I found the Paizo APs were pretty bad about not having a consistent recurring villain, often having the end boss only be introduced in the last module. Often this is because the typically six modules are written by different authors and they focus more on their assigned theme and on making them capable of being their own solo module, so there is sometimes little connection from one to the next and little to connect something through all of them.

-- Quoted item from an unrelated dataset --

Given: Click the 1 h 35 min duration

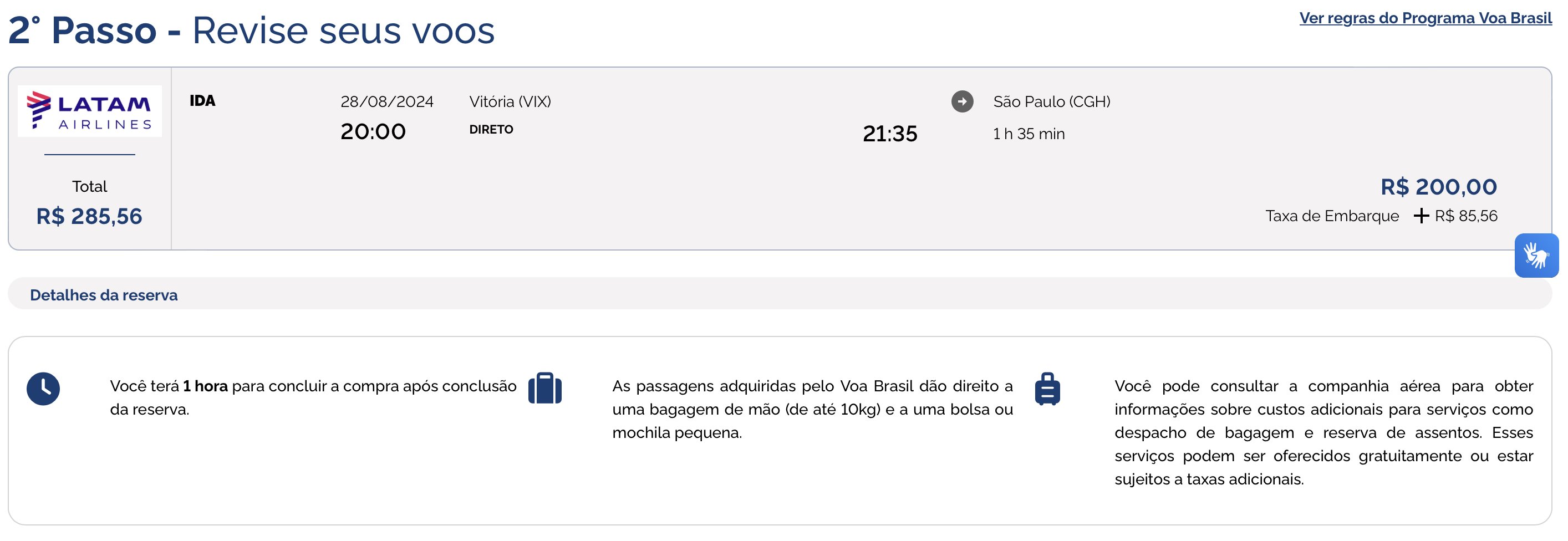Looking at the screenshot, I should coord(1029,134).
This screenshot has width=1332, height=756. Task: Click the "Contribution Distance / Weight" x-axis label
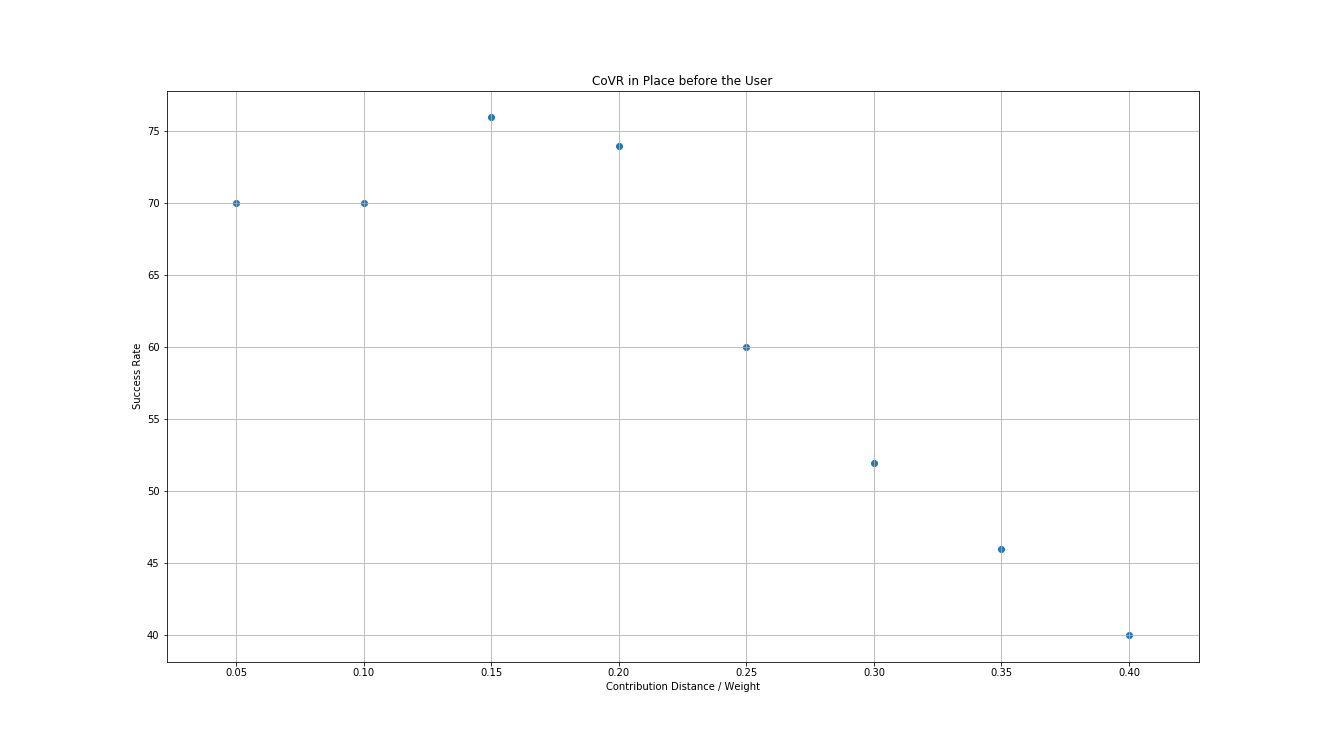tap(682, 687)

When I did a 5e conversion of the Carrion Crown AP I had great effect using suggestions from the paizo board on how to make the end bosses of modules 3 and 6 be recurring NPCs/villains through the whole set while setting them up from the start as NPCs the party interacts with even though not as adversaries to start. I set up the module 6 boss as a creepy patron for the party from the start and the module 3 boss as an adversary fairly early that they pursued after discovering he set up the problems of module 1 which led them to module 2 (where they stayed with module 6 villain as creepy patron) and it was a good setup for module 3 to be a climax campaign end if I wanted (I only got part way through module 2 before the pandemic shut down my participation in that face to face game group for a long while).
 

Maybe recurring villains aren't a panacea. My own feeling as a player--and as a GM--is that once the PCs have solved a problem, it should probably stay solved; and fighting the same guy again certainly doesn't feel as though anything is staying solved. My approach is to keep important villains offscreen as long as possible, then build them to be as effective as they need to be, given the narrative that's emerged from play. Obviously, this works better if you're writing up villains so they'll be relevant to the PCs' interests and needs.
 

I found the Paizo APs were pretty bad about not having a consistent recurring villain, often having the end boss only be introduced in the last module. Often this is because the typically six modules are written by different authors and they focus more on their assigned theme and on making them capable of being their own solo module, so there is sometimes little connection from one to the next and little to connect something through all of them.
You make a really good point, which is that a continuing villain is a luxury of consistency, and that usually means on DM throughout. Which not everyone has; it also implies a consistent campaign where the players play regularly. The odds of remembering someone (or even caring) go down considerably if the players don't play that often, drop in and out of the campaign, or there are rotating DMs with their own pet villains.
 

Maybe recurring villains aren't a panacea. My own feeling as a player--and as a GM--is that once the PCs have solved a problem, it should probably stay solved; and fighting the same guy again certainly doesn't feel as though anything is staying solved. My approach is to keep important villains offscreen as long as possible, then build them to be as effective as they need to be, given the narrative that's emerged from play. Obviously, this works better if you're writing up villains so they'll be relevant to the PCs' interests and needs.
Fair. I think you probably don't want TOO many recurring villains. Sometimes bad guys do escape though and it's perfectly reasonable for them to show up again; I had this happen a few times in a different campaign.
 

Fair. I think you probably don't want TOO many recurring villains. Sometimes bad guys do escape though and it's perfectly reasonable for them to show up again; I had this happen a few times in a different campaign.
My thinking is that more than one villain, one time, is probably too many. At least, I'd work from that presumption and pay attention to how the players reacted. Whatever problem the recurring villain is causing/presenting if/when they come back should probably not be the same kind of problem as they did the first time--beyond their inherent nature, I guess; they should be doing something different, and solving the problem should require the PCs to do something different. That's possibly advanced study, though.